When you can’t see the peat for the trees!

One of the perks of being a Bogologist is the chance to travel around and see cool bogs in interesting places (I’m writing this just home from Russia). Over the last few years I have visited quite a few bogs across Europe as part of a couple of research projects and this has really made me appreciate how damaged most of our bogs are in the UK. Although UK bogs are increasingly valued for their ecosystem services and we now have some of the tightest regulations on peatland exploitation it hasn’t always been this way. For centuries we have been cutting up our bogs for fuel, draining them for agriculture and burning them to encourage economically important species.

One of the most widespread ways we have damaged bogs is by draining them for forestry with 10-20% of all UK bogs planted with non-native conifer trees. In Britain after WW2 there was a desire to increase timber production and encourage employment in declining rural areas so expanding forestry seemed an appealing prospect. The UK at this time had (and still has) a very low cover of woodland by international standards. At the same time the revolutionary Cuthbertson Plough and better agricultural vehicles made it technically possible to grow trees in places which had never previously been feasible, including on peat bogs. Conifer trees were planted widely across Britain in one of the largest changes to the UK landscape since the Ice Age. Planting was encouraged by tax breaks and many famous people like Terry Wogan and Cliff Richard put their money into planting trees on bogs. The tax deal was so good that people made money just by planting the trees and in some extreme cases the trees were planted with no intention to ever harvest them; investors made a profit anyway.

Trees have been planted on bogs across Britain but nowhere more so than the Flow Country of northern Scotland. The Flow Country is arguably the only true wilderness left in Britain. The peatlands are vast and beautiful with amazing pool complexes that you just don’t see anywhere else in the UK. Bogologist heaven! But the Flow Country is remote and land is cheap so vast areas were bought-up by commercial forestry companies to plant trees. Large areas of bog were planted with Sitka Spruce and Lodgepole Pine with the scale of planting clearly visible in satellite photos. This was a huge environmental tragedy and incredibly recent; continuing into the 1980s. There is a remarkable David Bellamy documentary from this era with really depressing footage of pristine blanket bog being ploughed up. In recent years Bellamy has become a loopy climate change-denier but he was also a serious peatland scientist (lots of us own his book) and was at the forefront of the campaign to preserve the Flow Country peatlands. The controversy over the future of the Flow Country became an iconic conservation battle with conservationists scrambling to buy and designate areas of bog before the forestry companies could plant trees. The debate became very acrimonious and it’s often said that the very public role of the Nature Conservancy Council on the ‘anti-forestry’ side of the argument was an important factor in its disbandment by the government of the day.

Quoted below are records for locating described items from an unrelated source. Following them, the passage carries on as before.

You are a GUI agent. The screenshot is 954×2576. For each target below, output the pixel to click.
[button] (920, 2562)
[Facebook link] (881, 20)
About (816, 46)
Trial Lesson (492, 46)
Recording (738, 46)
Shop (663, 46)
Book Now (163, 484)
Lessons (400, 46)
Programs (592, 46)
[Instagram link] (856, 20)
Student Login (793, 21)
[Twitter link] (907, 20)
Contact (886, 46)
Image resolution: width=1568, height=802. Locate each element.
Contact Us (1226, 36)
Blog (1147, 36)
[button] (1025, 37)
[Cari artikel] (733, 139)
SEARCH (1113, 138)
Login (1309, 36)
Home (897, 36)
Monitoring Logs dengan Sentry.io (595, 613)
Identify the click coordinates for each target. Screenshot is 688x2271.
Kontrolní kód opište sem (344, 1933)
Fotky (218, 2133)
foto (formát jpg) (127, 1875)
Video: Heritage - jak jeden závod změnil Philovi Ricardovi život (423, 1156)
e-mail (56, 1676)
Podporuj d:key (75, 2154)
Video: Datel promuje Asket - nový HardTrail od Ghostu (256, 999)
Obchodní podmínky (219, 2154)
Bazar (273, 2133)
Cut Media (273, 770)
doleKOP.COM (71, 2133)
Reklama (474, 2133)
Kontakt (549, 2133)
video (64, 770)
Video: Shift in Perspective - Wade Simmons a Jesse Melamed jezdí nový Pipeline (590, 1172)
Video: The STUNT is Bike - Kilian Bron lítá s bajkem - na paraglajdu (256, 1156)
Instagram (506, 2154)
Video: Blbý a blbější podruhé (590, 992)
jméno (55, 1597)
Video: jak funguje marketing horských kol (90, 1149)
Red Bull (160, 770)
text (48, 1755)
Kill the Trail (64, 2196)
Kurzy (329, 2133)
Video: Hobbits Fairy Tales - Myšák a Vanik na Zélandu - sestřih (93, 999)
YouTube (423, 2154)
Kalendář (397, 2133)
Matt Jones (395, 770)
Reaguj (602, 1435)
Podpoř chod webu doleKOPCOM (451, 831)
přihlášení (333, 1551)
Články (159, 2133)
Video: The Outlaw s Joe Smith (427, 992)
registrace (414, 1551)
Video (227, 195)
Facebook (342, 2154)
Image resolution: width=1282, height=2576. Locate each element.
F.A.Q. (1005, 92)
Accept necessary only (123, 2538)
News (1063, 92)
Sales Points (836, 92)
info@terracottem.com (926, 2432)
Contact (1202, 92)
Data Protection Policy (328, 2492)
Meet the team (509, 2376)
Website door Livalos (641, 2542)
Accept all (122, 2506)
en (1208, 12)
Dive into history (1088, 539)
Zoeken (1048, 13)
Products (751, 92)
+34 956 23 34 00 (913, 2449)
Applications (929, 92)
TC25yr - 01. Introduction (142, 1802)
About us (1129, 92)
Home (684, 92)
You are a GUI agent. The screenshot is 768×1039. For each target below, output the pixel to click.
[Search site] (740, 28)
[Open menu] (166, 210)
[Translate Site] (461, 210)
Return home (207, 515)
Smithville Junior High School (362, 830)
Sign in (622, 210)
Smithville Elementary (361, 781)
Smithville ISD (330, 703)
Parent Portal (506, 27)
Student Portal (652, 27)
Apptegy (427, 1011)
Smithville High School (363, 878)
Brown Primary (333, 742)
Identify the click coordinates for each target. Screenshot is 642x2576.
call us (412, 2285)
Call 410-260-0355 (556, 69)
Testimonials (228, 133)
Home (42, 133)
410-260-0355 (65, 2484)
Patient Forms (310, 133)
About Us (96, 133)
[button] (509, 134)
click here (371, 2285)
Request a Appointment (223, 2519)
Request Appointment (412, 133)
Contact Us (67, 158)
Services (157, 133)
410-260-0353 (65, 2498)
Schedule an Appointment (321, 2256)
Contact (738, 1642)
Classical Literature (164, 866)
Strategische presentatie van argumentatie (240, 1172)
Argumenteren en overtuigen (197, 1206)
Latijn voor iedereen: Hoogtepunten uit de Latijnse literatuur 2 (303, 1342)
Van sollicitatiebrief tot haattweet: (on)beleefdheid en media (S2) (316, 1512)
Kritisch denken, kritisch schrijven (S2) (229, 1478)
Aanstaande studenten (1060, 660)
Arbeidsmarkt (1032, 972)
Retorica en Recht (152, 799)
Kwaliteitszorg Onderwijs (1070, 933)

The conservation argument of the 1980s was mostly driven by the impacts of afforestation on wildlife, particularly birds. In recent decades our motivations for conserving peatlands have changed and now conserving carbon stocks, as well as conserving biodiversity, is often an important motivator for looking-after bogs. Although we tend to think of trees as ‘good for carbon’, planting trees on bogs may not be a great idea. Peat bogs are stuffed full of carbon; dry peat is about a half carbon and the average bog is at least a couple of metres deep. Conifer plantations by contrast contain less carbon than you might imagine; if you shred a conifer plantation in situ you end up with a surprisingly thin layer of chippings. Although many areas of the world have naturally forested bogs where trees and peat happily co-exist, that is not the case here (although there are a few tiny areas). Trees don’t grow on our bogs because they are too wet and don’t have enough nutrients. In order for trees to grow foresters drain the surface and add fertiliser but this can also cause bogs to release carbon. The question is: how much? If afforested peat releases more carbon into the atmosphere than is captured by the trees then planting trees on bogs may be exacerbating climate change… but we don’t currently have the evidence to tell if this is happening or not. The Forestry Commission effectively banned new conifer planting on deep peat in the nineties and by then planting had already slowed due to the removal of the tax breaks in 1988. For now the big question is ‘what should we do with the plantations we already have’? This is the topic of a new research project supported by the Leverhulme Trust that we will be starting later in the year.